-------- RECORDS PROVIDED --------
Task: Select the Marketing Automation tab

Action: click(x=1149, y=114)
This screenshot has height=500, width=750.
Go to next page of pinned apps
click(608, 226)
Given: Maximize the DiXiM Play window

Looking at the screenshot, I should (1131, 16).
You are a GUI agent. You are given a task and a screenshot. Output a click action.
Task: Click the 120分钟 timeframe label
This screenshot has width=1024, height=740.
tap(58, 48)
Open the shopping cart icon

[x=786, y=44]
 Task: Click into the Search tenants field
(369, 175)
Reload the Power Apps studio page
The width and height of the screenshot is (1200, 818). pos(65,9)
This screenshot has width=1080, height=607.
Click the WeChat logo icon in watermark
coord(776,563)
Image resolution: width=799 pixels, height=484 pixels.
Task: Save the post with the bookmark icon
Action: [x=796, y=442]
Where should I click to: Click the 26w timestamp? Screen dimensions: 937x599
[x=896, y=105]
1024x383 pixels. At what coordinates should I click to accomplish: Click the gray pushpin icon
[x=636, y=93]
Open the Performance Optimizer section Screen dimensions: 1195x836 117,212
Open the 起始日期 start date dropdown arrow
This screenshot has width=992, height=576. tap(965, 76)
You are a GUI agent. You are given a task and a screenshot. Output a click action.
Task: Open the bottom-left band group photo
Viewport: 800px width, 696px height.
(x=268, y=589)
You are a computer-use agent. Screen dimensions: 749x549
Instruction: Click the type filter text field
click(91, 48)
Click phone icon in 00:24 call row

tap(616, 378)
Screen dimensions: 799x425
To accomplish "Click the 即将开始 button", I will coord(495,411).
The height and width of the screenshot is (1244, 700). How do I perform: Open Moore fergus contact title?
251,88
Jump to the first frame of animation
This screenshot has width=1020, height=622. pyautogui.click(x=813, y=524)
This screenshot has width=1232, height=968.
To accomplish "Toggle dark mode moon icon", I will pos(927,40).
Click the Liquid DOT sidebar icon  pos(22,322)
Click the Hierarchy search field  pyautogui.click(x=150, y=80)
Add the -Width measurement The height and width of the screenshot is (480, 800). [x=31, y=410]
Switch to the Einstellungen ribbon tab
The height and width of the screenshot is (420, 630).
--------
EXERCISE
Go through the records above and return each line in which the word "will" occurs.

RESULT FOR THIS TASK
To accomplish "Click the 即将开始 button", I will coord(495,411).
To accomplish "Toggle dark mode moon icon", I will pos(927,40).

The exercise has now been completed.